When the asteroid enters the moon's sphere of influence, it's path can be modeled as a hyperbola about the moon with a Vinfinity of about .97 km/s. Let's aim the asteroid so the hyperbola's perilune is about 1800 kilometers from the moon's center, about 70 kilometers above the moon's surface.
When this turned velocity vector is added to the moon's velocity vector, we have a speed under earth escape, about 1.19 km/s.
Doing a .08 km/s burn a little after apogee would put the rock into a 450,000 km by 1,800,000 km. This ellipse's perigee matches the altitude and speed of EML2.
With the gravity assist from the moon, the second phase takes a total of about .21 km/sec.
Total Delta V
With .04 km/s to nudge the heliocentric orbit and .21 km/s to park the asteroid at EML2, total delta V is around .25 km/sec.
Can Ion Engines Do The Burns?
I've called for burns at the asteroid's perihelion, aphelion, and a plane change 84º from the node. Also high apogee burns after the rock's been captured to earth's orbit. Do these need high thrust impulsive burns or can ion engines do the job?
Heliocentric and high earth orbits have a much more leisurely angular velocity than low earth orbit.
LEO angular velocity is about 4 degrees per minute. In earth's neighborhood, low eccentricity heliocentric orbits are about 1 degree per day. LEO orbits have around 6000 times the angular velocity. A 5 minute burn in LEO scaled up to heliocentic proportions would take around 20 days.
Doing a velocity change of 20 meters/sec over 20 days is an acceleration of about .000012 meters/sec2 . To accelerate a 500 tonne rock this much, we'd need a thrust of about 5 newtons.
The Keck study for retrieving an asteroid calls for 5 10 kW Hall thrusters, of which 4 would operate at a given time. According to this Nasa page, a 10 kW Hall Thruster gives about half a newton. Four engines would give two newtons.
It's plausible higher thrust ion engines will be developed in the future. It's also possible the nudges to the heliocentric orbit could be done over several orbital periods.
How about the burns needed once in earth's sphere of influence?
At a 1,500,000 km apogee, the rock is moving about .6 degrees a day.
A burn over 20 degrees would take about 34 days. A .13 km/s burn would be an acceleration of .00001 meters a second. Accelerating a 500 tonne rock this much would take about 5 newtons.
If the last ellipse is allowed to return to apogee, it is likely the sun's influence would tear the asteroid loose from earth's capture orbit. 1,500,000 km is the outer edge of the earth's sphere of influence.

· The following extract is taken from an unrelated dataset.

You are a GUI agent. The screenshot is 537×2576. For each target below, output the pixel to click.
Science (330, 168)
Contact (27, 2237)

If I understand the Keck pdf correctly, they give .17 km/s as the delta V to return a 500 tonne rock, and they say the 5 10 kW Hall thrusters are up to the task. There are some very clever people contributing to that paper and it is likely they've come up with more effective lunar assists then mine. But until I have a better understanding, I'll say 2008 HU4 is .25 km/s from EML2 and retrieving a 500 tonne rock takes 5 newtons of thrust.
How many rocks can be caught?
2008 HU4 is near the very top of the list of low delta V asteroids. How many other rocks could be grabbed as easily?

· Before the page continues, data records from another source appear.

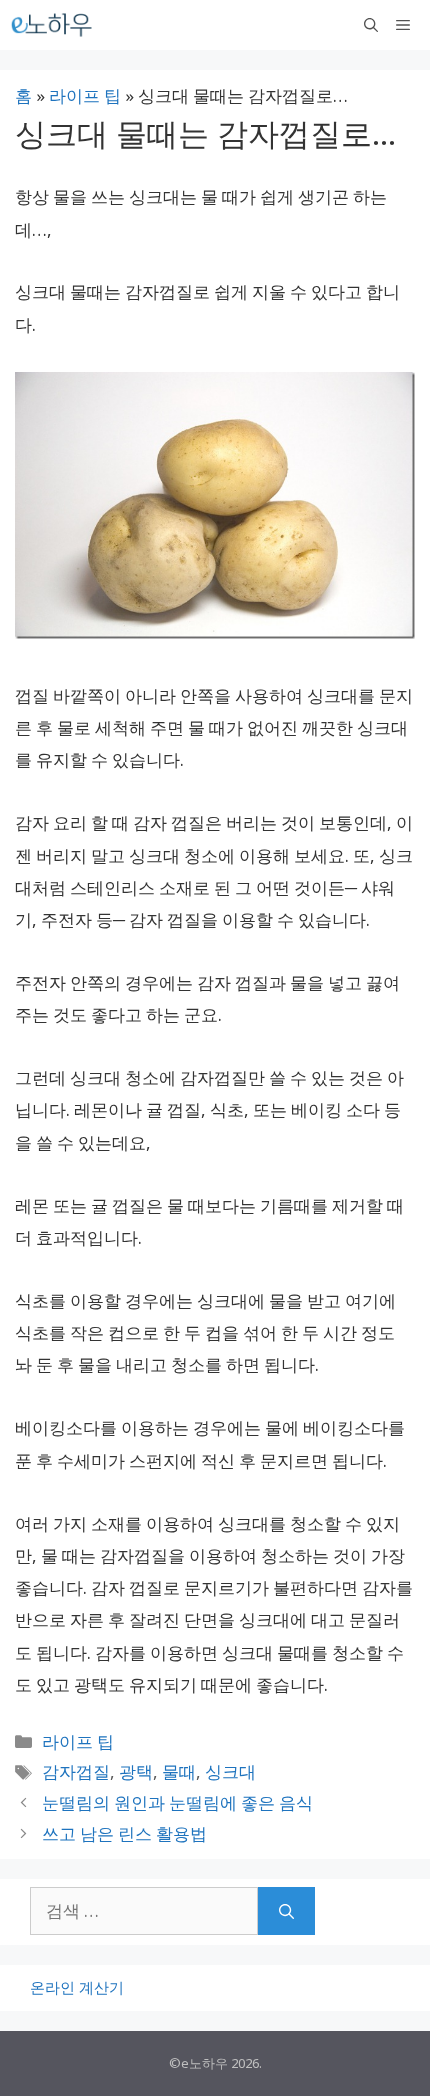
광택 (136, 1771)
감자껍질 (76, 1771)
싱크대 (230, 1771)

In general smaller bodies are more common than larger bodies. If we successfully expanded our asteroid inventory to include most the asteroids 5 meters or greater, we would probably know of 100s or even 1000s of asteroids just as catchable as 2008 HU4.
It is the aim of Planetary Resources to take just such an inventory. They plan to launch a fleet of orbital Arkyd telescopes to accomplish this task.
It's likely rocks fall into temporary earth capture orbits without human intervention. New Scientist says any given time we could have several captured asteroids as tiny moons.
I applaud the efforts of Planetary Resources and Deep Space Industries. Their goals are doable. I'm also pleased NASA has expressed an interest in the Keck Study. Hopefully NASA will award PR and DSI contracts. In the near term I'm hoping NASA will buy time on the Arkyd Telescopes to get a more complete inventory of Chelyabinsk sized rocks.